I ejected a cd out of the car player and then it just messed up. The cd came out fine, but then it wouldn't take any other cd's in... When I press "eject" it makes a clicking noise, and when I put a cd in it goes half way and again I hear a clicking noise but the cd doesn't go in. The system displayed "CD ERR 3" once and that was all. Everything else works (tape,radio,car itself) I seatched around trying to find out what happened, but got no where.
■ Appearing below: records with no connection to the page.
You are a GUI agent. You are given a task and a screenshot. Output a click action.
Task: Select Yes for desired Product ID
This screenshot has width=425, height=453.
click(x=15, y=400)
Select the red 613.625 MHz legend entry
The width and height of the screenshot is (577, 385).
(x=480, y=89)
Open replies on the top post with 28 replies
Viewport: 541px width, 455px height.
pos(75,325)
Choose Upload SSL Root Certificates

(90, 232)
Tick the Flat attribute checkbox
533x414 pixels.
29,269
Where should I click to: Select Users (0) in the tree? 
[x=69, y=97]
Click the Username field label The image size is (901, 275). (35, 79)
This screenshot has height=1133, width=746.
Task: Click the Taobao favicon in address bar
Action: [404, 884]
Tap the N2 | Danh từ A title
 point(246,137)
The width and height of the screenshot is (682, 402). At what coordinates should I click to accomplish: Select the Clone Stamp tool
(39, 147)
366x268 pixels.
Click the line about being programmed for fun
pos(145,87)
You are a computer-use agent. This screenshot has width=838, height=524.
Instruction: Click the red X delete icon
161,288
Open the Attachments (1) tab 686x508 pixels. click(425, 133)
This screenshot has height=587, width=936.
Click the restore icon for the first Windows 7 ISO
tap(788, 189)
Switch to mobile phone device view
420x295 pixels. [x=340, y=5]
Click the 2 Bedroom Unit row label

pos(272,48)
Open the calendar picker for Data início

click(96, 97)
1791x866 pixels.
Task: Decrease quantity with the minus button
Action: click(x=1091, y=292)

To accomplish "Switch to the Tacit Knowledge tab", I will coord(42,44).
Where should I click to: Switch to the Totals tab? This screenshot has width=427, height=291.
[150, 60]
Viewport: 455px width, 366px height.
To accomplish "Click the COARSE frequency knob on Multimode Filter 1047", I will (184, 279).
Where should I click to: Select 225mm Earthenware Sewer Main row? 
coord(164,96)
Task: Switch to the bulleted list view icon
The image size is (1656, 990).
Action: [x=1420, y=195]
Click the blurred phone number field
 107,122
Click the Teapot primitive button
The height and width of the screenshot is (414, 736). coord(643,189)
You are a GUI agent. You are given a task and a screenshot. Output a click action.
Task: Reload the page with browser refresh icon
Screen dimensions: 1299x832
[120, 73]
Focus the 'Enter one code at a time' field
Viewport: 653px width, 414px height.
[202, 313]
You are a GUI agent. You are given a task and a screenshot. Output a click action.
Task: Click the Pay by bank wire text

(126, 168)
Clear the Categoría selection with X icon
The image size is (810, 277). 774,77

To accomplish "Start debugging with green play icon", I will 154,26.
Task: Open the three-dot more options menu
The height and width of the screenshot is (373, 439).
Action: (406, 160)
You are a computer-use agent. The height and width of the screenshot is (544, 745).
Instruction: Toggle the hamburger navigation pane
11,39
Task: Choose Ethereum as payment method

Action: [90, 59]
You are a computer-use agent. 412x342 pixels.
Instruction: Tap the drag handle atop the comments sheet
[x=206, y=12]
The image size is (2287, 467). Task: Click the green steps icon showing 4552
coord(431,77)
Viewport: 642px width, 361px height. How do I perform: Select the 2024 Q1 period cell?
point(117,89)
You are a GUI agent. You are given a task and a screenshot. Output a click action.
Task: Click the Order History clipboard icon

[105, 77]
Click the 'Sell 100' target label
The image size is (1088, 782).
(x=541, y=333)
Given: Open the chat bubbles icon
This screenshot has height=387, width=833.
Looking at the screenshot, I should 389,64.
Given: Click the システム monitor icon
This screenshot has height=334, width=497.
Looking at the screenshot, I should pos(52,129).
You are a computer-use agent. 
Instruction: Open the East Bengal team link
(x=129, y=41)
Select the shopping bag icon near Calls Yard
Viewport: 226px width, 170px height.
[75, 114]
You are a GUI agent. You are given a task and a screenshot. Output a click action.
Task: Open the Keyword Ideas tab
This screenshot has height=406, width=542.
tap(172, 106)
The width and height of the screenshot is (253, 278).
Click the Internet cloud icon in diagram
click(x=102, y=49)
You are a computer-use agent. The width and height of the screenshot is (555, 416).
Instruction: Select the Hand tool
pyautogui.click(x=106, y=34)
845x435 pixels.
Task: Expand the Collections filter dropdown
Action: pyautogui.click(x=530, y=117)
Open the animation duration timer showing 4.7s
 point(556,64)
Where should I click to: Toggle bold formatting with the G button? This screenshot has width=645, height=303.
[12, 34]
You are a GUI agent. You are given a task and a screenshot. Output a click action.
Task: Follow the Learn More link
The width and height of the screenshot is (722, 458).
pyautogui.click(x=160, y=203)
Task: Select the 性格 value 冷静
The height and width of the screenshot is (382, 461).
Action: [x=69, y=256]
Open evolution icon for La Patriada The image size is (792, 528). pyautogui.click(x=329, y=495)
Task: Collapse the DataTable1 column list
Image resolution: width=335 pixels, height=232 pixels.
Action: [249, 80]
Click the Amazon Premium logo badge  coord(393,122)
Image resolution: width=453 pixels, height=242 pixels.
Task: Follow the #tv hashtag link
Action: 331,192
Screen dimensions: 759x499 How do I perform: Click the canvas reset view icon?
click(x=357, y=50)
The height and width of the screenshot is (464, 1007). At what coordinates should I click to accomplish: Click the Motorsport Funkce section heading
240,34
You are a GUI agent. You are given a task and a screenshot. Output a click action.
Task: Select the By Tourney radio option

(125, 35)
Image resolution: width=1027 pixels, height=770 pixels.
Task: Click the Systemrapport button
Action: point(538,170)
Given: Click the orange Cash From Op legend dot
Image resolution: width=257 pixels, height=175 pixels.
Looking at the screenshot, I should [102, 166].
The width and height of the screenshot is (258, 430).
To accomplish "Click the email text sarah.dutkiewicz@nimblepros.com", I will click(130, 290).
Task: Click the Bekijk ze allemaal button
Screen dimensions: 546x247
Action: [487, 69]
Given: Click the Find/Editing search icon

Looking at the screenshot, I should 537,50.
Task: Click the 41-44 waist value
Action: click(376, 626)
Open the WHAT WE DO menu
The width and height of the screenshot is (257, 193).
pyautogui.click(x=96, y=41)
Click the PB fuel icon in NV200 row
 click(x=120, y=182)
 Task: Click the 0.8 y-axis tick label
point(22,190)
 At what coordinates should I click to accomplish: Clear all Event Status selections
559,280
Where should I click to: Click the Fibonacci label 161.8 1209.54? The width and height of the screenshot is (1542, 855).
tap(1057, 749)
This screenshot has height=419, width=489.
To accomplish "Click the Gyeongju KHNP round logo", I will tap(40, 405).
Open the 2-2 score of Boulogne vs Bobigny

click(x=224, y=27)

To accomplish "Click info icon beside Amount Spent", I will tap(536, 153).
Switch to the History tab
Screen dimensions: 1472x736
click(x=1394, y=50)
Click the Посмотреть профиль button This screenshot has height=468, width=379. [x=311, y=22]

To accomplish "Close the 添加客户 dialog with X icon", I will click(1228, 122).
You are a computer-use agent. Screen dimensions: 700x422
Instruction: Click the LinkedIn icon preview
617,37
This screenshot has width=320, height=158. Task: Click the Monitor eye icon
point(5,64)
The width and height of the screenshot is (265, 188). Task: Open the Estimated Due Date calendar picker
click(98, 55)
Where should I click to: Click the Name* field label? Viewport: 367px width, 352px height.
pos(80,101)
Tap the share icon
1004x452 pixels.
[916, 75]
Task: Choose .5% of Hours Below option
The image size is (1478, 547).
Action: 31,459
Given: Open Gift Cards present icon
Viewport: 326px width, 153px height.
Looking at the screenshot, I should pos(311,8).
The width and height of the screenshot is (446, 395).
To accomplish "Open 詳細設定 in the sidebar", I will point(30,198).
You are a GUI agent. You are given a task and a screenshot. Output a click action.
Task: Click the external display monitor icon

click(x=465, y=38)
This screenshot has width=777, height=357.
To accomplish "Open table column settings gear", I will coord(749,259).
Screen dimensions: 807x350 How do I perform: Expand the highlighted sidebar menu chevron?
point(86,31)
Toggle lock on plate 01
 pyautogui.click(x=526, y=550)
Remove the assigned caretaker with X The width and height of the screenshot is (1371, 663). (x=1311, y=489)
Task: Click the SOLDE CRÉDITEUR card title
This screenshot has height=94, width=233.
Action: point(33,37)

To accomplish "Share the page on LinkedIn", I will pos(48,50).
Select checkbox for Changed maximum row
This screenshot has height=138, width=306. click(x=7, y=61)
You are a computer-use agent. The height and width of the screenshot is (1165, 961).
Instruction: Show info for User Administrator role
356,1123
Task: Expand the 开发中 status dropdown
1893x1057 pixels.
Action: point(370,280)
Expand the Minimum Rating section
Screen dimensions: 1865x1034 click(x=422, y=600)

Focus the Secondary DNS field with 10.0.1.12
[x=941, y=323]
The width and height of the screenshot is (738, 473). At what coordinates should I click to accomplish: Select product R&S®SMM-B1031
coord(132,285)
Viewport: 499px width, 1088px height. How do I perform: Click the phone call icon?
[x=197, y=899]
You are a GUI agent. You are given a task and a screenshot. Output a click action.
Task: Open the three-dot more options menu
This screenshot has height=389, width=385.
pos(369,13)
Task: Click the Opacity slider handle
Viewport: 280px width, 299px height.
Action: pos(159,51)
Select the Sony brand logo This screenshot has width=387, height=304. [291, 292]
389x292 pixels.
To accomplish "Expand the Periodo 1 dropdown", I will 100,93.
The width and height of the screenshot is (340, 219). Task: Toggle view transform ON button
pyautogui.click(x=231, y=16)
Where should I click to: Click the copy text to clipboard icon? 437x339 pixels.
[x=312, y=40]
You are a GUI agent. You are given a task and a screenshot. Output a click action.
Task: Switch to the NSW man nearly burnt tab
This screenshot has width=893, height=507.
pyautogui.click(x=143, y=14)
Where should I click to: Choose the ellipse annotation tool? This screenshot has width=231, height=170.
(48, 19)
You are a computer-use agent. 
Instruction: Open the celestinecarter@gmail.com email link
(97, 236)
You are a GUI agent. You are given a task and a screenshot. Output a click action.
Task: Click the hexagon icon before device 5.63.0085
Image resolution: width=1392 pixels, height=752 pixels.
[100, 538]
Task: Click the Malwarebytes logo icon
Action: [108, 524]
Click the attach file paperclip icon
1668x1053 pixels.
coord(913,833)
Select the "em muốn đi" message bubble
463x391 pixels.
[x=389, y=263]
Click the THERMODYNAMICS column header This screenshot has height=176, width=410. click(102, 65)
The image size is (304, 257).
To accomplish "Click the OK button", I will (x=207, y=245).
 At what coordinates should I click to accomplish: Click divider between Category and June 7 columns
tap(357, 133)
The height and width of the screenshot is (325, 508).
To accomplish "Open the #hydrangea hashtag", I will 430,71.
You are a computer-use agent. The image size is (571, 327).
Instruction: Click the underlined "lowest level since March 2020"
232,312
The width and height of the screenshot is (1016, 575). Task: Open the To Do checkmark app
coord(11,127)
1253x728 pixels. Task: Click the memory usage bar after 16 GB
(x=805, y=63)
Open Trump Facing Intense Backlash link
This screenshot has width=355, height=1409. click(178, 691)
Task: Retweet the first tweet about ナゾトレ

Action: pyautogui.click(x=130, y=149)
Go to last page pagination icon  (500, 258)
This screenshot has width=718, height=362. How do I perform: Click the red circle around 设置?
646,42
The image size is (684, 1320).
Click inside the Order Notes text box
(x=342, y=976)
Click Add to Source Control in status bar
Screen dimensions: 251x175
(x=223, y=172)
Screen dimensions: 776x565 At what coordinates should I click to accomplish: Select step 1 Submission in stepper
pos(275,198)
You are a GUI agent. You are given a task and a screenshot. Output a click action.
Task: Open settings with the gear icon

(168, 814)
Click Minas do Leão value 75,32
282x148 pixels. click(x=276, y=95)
Some help would be greatly appreciated. 
Thank You in advance...
P.S. i read some of the other "cd error" threads... but none of them are quite like this one... or atleast i didn't find it.


----------



## tupacmo (Jul 23, 2005)

oh yeah -- it's a 2002 Maxima GXE


----------



## brianw (Feb 25, 2004)

If the car's still under warranty, get the dealer to look at it.


----------



## 89max2kmax (Jul 11, 2005)

tupacmo said:


> I ejected a cd out of the car player and then it just messed up. The cd came out fine, but then it wouldn't take any other cd's in... When I press "eject" it makes a clicking noise, and when I put a cd in it goes half way and again I hear a clicking noise but the cd doesn't go in. The system displayed "CD ERR 3" once and that was all. Everything else works (tape,radio,car itself) I seatched around trying to find out what happened, but got no where. Some help would be greatly appreciated.
> Thank You in advance...
> P.S. i read some of the other "cd error" threads... but none of them are quite like this one... or atleast i didn't find it.


try unplugging cable, wait for 2 minutes then put it back again.


----------



## tupacmo (Jul 23, 2005)

89max2kmax said:


> try unplugging cable, wait for 2 minutes then put it back again.


thank you -- will do


----------